Request information about the connected modem.
Replace 0 with the value you found when running mmcli -L

mmcli -m 0

  Status   |       unlock retries: sim-pin (3), sim-puk (10), sim-pin2 (3), sim-puk2 (10)
           |                state: connected
           |          power state: on
           |          access tech: lte
           |       signal quality: 86% (recent)

Check if the cellular interface is added, and if an IP address was derived. Look for the interface with name wwan0

ifconfig

wwan0: flags=4305<UP,POINTOPOINT,RUNNING,NOARP,MULTICAST>  mtu 1500
        inet 10.XXX.XXX.XX  netmask 255.255.255.252  destination 10.XXX.XXX.XX
        unspec 00-00-00-00-00-00-00-00-00-00-00-00-00-00-00-00  txqueuelen 1000  (UNSPEC)
        RX packets 7  bytes 1050 (1.0 KiB)
        RX errors 0  dropped 0  overruns 0  frame 0
        TX packets 52  bytes 8118 (7.9 KiB)
        TX errors 0  dropped 0 overruns 0  carrier 0  collisions 0

ℹ️ If no wwan0 interface is visible, disconnect the USB with PCIe and reboot the Raspberry Pi. Connect the USB dongle again after the Raspberry Pi has fully booted.

Check the default IP route:

ip route

default via 10.xxx.xxx.xx dev wlan0 proto static metric 600
default via 10.xxx.xxx.xx dev wwan0 proto static metric 700

The lower the metric number, the higher the priority of the connection. In the above example, the wlan0 (wifi) interface has a higher priority than the wwan0 (cellular) interface. 

Change priority of the connections (optional)

To change the priorities of the connections, the metric numbers needs to be adapted.

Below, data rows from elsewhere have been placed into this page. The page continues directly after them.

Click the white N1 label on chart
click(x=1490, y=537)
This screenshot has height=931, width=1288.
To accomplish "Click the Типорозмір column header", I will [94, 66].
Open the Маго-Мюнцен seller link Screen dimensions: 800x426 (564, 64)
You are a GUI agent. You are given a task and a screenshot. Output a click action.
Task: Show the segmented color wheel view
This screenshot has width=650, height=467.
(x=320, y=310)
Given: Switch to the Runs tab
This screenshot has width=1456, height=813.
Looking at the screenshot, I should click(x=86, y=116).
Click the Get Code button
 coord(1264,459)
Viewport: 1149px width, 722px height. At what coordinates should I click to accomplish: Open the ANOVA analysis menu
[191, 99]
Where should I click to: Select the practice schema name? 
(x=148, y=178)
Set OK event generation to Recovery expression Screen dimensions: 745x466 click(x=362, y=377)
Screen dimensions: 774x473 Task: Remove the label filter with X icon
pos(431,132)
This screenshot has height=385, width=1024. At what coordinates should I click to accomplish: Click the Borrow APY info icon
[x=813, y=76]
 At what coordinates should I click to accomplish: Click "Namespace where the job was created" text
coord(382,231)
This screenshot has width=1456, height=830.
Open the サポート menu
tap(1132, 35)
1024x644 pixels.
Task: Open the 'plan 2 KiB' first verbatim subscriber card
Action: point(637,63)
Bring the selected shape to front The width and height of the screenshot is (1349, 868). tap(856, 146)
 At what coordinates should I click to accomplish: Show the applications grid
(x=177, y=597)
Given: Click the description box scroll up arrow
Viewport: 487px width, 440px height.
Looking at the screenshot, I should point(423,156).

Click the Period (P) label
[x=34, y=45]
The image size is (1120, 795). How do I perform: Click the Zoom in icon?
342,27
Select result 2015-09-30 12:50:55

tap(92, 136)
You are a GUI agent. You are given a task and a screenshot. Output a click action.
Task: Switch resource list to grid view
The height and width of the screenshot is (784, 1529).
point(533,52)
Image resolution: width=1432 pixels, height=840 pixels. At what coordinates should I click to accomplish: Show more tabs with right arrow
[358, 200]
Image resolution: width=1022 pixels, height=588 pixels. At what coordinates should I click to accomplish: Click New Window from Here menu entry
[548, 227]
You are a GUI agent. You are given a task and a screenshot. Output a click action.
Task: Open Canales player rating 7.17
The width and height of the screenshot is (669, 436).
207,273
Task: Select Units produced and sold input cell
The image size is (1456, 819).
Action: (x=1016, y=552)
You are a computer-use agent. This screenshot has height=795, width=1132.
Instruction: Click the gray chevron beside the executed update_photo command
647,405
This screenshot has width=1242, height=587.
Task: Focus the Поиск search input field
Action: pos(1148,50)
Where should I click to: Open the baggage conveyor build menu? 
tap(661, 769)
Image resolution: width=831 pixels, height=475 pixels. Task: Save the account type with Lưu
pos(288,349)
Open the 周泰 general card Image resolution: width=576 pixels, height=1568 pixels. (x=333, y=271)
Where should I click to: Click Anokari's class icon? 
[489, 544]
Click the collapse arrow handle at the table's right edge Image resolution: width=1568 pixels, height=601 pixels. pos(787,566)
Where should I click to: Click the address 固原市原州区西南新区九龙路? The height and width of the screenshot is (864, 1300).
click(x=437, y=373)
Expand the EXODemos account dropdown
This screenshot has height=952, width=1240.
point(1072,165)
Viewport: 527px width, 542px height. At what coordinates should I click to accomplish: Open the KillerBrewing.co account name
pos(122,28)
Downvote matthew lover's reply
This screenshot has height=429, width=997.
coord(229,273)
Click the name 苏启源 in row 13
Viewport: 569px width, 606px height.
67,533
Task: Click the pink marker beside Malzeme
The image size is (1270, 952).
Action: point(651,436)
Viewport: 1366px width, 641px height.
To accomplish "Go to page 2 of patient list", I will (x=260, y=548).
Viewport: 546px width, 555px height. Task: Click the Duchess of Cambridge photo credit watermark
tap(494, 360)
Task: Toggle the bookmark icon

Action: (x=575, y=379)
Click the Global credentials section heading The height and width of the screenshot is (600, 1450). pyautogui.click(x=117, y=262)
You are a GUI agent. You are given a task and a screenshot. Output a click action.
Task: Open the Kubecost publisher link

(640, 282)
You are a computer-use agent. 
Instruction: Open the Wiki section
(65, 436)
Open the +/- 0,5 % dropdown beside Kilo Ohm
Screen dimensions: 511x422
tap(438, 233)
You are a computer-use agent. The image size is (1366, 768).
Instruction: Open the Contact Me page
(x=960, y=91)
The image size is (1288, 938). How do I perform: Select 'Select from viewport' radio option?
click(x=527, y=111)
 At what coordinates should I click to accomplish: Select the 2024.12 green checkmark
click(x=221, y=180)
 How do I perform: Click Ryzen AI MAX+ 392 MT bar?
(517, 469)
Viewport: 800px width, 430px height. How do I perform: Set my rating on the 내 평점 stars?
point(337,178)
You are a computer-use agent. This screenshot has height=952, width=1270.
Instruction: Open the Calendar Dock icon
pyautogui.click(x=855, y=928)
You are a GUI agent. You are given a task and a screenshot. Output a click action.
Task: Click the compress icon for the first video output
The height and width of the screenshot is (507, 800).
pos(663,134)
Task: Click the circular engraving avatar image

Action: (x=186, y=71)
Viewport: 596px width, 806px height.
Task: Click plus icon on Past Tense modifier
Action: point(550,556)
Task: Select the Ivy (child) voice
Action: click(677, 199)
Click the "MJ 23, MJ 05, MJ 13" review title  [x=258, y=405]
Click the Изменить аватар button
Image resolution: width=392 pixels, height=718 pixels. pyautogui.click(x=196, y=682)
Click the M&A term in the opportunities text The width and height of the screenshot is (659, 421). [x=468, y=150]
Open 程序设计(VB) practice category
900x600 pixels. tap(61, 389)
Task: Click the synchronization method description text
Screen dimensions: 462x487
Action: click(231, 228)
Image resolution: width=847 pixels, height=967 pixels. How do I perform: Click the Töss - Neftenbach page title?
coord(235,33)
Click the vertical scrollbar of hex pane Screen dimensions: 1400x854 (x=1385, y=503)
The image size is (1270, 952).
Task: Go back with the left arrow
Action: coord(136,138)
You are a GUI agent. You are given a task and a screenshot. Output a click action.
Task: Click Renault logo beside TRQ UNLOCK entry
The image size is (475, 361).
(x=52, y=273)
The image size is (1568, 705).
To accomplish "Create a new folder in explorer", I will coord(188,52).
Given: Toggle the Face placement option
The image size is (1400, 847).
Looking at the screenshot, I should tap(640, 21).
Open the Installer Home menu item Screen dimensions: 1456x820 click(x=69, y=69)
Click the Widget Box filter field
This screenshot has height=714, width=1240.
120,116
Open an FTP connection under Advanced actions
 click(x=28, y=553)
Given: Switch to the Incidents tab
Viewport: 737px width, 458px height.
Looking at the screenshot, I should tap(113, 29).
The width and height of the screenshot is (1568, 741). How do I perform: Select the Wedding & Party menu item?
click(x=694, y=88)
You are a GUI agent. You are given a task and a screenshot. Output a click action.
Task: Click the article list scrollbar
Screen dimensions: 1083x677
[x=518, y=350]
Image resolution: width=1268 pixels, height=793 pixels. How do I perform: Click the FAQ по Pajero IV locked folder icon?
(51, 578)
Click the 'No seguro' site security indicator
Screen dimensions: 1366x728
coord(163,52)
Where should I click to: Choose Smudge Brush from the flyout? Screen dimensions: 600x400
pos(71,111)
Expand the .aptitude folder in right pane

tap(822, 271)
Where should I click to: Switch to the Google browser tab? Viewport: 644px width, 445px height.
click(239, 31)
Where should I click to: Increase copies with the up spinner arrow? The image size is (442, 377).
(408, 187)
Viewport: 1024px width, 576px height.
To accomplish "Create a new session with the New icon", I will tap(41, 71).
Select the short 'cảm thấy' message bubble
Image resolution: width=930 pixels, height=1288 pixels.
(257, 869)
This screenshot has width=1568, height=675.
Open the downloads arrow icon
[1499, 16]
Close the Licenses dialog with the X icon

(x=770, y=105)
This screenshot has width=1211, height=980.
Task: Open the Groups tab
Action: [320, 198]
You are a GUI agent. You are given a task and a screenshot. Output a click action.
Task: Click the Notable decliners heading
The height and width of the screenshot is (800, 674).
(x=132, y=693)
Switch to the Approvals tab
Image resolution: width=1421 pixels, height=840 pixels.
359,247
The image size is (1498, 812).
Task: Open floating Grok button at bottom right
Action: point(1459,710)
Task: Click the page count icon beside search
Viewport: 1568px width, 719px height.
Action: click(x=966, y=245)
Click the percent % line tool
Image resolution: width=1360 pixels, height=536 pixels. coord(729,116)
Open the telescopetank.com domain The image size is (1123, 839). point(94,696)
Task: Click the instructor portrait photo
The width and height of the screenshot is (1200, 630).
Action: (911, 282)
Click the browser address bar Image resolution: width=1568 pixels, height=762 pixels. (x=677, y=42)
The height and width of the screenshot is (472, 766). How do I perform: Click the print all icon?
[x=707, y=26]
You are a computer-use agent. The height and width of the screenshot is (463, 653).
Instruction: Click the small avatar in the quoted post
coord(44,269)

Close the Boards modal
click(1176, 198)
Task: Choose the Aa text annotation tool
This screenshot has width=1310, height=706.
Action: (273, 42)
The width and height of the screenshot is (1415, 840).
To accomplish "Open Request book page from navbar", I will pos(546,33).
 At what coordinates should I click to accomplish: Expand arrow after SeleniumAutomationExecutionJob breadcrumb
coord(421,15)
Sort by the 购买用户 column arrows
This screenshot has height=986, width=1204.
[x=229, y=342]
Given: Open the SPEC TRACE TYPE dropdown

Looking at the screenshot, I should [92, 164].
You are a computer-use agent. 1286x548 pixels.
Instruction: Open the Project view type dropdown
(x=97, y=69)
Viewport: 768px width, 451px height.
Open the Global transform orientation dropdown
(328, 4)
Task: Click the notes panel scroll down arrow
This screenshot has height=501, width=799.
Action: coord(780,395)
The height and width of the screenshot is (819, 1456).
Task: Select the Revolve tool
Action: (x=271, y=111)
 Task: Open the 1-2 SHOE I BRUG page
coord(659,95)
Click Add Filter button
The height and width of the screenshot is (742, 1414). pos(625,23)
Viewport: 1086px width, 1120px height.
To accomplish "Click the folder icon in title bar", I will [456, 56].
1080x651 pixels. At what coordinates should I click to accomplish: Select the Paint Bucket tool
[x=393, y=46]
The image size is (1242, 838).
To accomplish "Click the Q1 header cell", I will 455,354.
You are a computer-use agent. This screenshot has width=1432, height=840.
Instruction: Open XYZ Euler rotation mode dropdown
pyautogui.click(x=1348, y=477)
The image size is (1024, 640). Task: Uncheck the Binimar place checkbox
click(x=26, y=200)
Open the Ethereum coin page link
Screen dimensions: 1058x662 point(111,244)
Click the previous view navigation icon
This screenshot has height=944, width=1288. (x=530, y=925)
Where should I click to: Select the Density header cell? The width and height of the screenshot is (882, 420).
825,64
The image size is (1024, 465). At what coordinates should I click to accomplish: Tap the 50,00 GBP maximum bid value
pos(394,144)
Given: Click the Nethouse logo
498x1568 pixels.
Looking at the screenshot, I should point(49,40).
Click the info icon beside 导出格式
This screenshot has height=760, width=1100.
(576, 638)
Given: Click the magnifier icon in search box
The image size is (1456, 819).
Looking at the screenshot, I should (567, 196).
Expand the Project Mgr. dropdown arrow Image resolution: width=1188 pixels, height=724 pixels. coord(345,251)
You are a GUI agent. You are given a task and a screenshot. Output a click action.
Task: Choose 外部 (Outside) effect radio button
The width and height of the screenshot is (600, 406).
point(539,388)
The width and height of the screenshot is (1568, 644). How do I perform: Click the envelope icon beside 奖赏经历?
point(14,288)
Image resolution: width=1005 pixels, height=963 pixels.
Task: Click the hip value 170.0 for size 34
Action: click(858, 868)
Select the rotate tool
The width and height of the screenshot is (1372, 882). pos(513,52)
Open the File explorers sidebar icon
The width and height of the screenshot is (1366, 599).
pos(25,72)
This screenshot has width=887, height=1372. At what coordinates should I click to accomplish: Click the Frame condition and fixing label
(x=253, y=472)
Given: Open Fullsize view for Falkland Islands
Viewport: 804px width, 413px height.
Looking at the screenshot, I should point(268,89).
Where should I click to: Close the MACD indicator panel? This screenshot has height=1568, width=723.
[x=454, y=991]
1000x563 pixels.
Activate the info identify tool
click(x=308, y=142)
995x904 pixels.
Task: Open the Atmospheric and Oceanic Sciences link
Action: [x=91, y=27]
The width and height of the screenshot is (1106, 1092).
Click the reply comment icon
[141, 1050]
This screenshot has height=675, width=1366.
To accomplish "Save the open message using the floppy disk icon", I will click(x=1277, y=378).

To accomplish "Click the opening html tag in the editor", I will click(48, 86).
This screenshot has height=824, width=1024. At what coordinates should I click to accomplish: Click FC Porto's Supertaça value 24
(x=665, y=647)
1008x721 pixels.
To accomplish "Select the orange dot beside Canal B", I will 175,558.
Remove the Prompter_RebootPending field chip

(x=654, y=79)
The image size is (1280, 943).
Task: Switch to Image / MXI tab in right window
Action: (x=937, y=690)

To do so, go to the directory: /etc/NetworkManager/system-connections

Open the file (using sudo vi) monogoto.nmconnection

Add the line route-metric=200 under the section [ipv4]. The file becomes:

[connection]
id=monogoto
uuid=.........
type=gsm
permissions=
autoconnect=true

[gsm]
apn=data.mono

[ipv4]
dns-search=
method=auto
route-metric=200

[ipv6]
addr-gen-mode=stable-privacy
dns-search=
method=auto

Restart the NetworkManager

systemctl restart NetworkManager

Validate the connectivity priorities:

ip route

default via 10.xxx.xxx.xx dev wwan0 proto static metric 200
default via 10.xxx.xxx.xx dev wlan0 proto static metric 600

Test the connection by sending a PING

Ping IP address 8.8.8.8 to validate the data connection:

ℹ️ When multiple connections are up and running, specify the use of the wwan0 interface through: ping -I wwan0 8.8.8.8

ℹ️ Optionally, you can disable other interfaces (for example the wlan0) using the command: ip link set dev wlan0 down

ping 8.8.8.8

PING 8.8.8.8 (8.8.8.8): 56(84) bytes of data
64 bytes from 8.8.8.8: icmp_seq=1 ttl=112 time=72.3 ms
64 bytes from 8.8.8.8: icmp_seq=2 ttl=112 time=70.8 ms
64 bytes from 8.8.8.8: icmp_seq=3 ttl=112 time=82.9 ms
64 bytes from 8.8.8.8: icmp_seq=4 ttl=112 time=78.7 ms

ℹ️ If no wwan0 interface is visible, or the pings result in errors, disconnect the USB with PCIe and reboot the Raspberry Pi. Connect the USB dongle again after the Raspberry Pi has fully booted.

ℹ️ To find NetworkManager logs, enter: systemctl status NetworkManager

Did you manage to connect your Raspberry Pi to Monogoto? Great work! 👏 Have a look at the Things logs in the Monogoto Hub to find more details about the established connection.